Gaia, de 19 años, está tumbada en una litera de hospital con la mirada perdida. Tiene moratones en el rostro y en partes del cuerpo. Una enfermera le da una cajita con 27 pastillas. Son para evitar un embarazo o enfermedades contagiosas. Está en choque. Poco rato antes ha entrado en urgencias explicando que ha sido violada.
Una pareja de policías intenta interrogarla, pero ella no responde. Se evidencia aún más la relación de poder y vulnerabilidad de ella frente a los policías. Llega un médico forense. Le hace un análisis vaginal y extrae una muestra. Ella se deja hacer, como si su conciencia hubiera desaparecido y solo quedara su cuerpo.

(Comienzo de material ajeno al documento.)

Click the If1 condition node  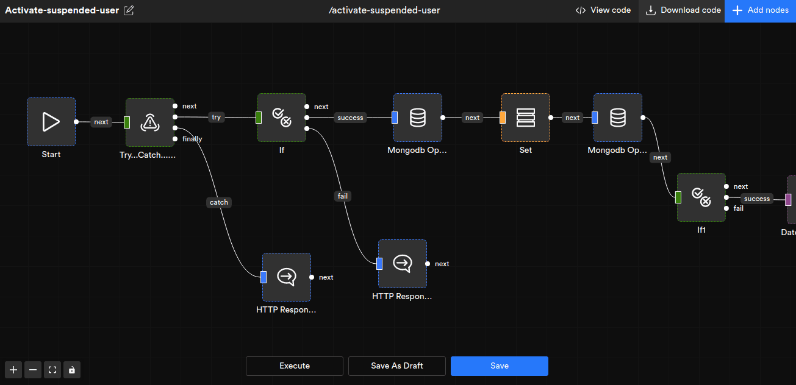click(x=701, y=197)
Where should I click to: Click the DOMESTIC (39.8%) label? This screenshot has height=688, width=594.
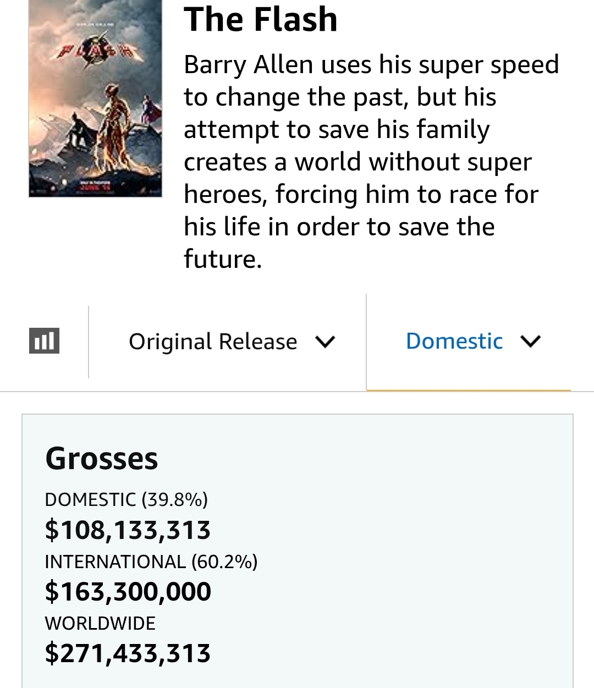[x=127, y=499]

Gaia vive encerrada en el baño de su casa. En la puerta, su padre ha hecho un agujero en la parte inferior y es por donde le pasa la comida. Por las noches, él duerme allí, en el pasillo, con un colchón en el suelo. Hay silencio. El dolor es culpabilidad por no haberla protegido mientras se pregunta por qué ha pasado esto.
En una sala, testifica ante una juez. Le acompaña su padre. Ella está nerviosa y la frialdad de la sala todavía la hace sentir más indefensa y vulnerable. Relata lo que le ocurrió. La jueza permanece distante y poco empática. Le preguntan sobre su vida sexual, cómo iba vestida, si era promiscua. Gaia sigue en choque. Está sola. Y su agresor, absuelto.
A partir de ese momento, Gaia iniciará un viaje de reconstrucción. Convencida de que ya no volverá a ser la persona que era, el viaje será interior y al mismo tiempo conocerá a mujeres de diferentes edades, nacionalidades y profesiones que la ayudarán en el trayecto para saber quién es ahora y qué persona podrá ser en el futuro. Mujeres que han vivido hechos similares al suyo. Mujeres que podrían ser ella. Este viaje de conocimiento de mujeres supervivientes la llevará a su reconstrucción como persona.